**WORK INSTRUCTIONS:**
Return the full listing below, unchanged.

**EXERCISE MATERIALS:**
________________
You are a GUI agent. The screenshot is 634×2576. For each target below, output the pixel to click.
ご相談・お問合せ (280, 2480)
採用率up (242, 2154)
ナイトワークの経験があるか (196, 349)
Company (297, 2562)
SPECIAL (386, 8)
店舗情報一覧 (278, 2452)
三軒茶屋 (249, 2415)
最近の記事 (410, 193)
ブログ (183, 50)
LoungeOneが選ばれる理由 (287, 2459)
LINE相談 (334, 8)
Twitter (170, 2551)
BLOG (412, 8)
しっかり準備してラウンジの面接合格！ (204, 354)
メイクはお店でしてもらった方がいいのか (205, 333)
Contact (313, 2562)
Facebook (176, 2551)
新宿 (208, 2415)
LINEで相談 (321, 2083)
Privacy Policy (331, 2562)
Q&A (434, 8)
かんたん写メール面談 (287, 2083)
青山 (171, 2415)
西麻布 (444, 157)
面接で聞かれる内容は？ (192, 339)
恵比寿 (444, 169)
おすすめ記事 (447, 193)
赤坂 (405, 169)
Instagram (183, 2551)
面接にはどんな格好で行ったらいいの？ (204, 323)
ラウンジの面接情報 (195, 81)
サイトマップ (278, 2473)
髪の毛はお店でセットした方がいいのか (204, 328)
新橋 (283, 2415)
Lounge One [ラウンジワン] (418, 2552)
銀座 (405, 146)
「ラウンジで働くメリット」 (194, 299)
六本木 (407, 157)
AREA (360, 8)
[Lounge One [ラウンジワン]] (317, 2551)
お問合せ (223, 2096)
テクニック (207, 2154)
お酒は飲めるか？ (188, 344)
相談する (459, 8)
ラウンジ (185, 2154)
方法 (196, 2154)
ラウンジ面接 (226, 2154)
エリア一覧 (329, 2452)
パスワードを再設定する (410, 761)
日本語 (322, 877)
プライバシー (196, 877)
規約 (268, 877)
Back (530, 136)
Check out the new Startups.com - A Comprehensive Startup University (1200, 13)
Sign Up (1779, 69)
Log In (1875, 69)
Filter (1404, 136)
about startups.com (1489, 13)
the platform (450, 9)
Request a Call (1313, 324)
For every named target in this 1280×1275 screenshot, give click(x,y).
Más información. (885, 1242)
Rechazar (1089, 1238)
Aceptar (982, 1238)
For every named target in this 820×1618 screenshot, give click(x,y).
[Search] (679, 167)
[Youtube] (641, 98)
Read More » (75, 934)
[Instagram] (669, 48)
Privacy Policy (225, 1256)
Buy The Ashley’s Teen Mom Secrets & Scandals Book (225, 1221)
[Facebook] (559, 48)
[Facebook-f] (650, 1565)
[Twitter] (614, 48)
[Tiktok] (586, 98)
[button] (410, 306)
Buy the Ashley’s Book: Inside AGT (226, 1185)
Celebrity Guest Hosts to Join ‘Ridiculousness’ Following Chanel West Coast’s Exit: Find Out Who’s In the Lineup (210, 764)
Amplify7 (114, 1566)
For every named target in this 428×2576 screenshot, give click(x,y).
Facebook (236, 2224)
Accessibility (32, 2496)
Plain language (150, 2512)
________________
**ANSWER AREA:**
You are a GUI agent. The screenshot is 634×2576. For each target below, output the pixel to click.
ご相談・お問合せ (280, 2480)
採用率up (242, 2154)
ナイトワークの経験があるか (196, 349)
Company (297, 2562)
SPECIAL (386, 8)
店舗情報一覧 (278, 2452)
三軒茶屋 (249, 2415)
最近の記事 (410, 193)
ブログ (183, 50)
LoungeOneが選ばれる理由 (287, 2459)
LINE相談 (334, 8)
Twitter (170, 2551)
BLOG (412, 8)
しっかり準備してラウンジの面接合格！ (204, 354)
メイクはお店でしてもらった方がいいのか (205, 333)
Contact (313, 2562)
Facebook (176, 2551)
新宿 (208, 2415)
LINEで相談 (321, 2083)
Privacy Policy (331, 2562)
Q&A (434, 8)
かんたん写メール面談 (287, 2083)
青山 (171, 2415)
西麻布 (444, 157)
面接で聞かれる内容は？ (192, 339)
恵比寿 (444, 169)
おすすめ記事 (447, 193)
赤坂 (405, 169)
Instagram (183, 2551)
面接にはどんな格好で行ったらいいの？ (204, 323)
ラウンジの面接情報 (195, 81)
サイトマップ (278, 2473)
髪の毛はお店でセットした方がいいのか (204, 328)
新橋 (283, 2415)
Lounge One [ラウンジワン] (418, 2552)
銀座 (405, 146)
「ラウンジで働くメリット」 (194, 299)
六本木 (407, 157)
AREA (360, 8)
[Lounge One [ラウンジワン]] (317, 2551)
お問合せ (223, 2096)
テクニック (207, 2154)
お酒は飲めるか？ (188, 344)
相談する (459, 8)
ラウンジ (185, 2154)
方法 (196, 2154)
ラウンジ面接 (226, 2154)
エリア一覧 (329, 2452)
パスワードを再設定する (410, 761)
日本語 (322, 877)
プライバシー (196, 877)
規約 (268, 877)
Back (530, 136)
Check out the new Startups.com - A Comprehensive Startup University (1200, 13)
Sign Up (1779, 69)
Log In (1875, 69)
Filter (1404, 136)
about startups.com (1489, 13)
the platform (450, 9)
Request a Call (1313, 324)
For every named target in this 1280×1275 screenshot, give click(x,y).
Más información. (885, 1242)
Rechazar (1089, 1238)
Aceptar (982, 1238)
For every named target in this 820×1618 screenshot, give click(x,y).
[Search] (679, 167)
[Youtube] (641, 98)
Read More » (75, 934)
[Instagram] (669, 48)
Privacy Policy (225, 1256)
Buy The Ashley’s Teen Mom Secrets & Scandals Book (225, 1221)
[Facebook] (559, 48)
[Facebook-f] (650, 1565)
[Twitter] (614, 48)
[Tiktok] (586, 98)
[button] (410, 306)
Buy the Ashley’s Book: Inside AGT (226, 1185)
Celebrity Guest Hosts to Join ‘Ridiculousness’ Following Chanel West Coast’s Exit: Find Out Who’s In the Lineup (210, 764)
Amplify7 (114, 1566)
For every named target in this 428×2576 screenshot, give click(x,y).
Facebook (236, 2224)
Accessibility (32, 2496)
Plain language (150, 2512)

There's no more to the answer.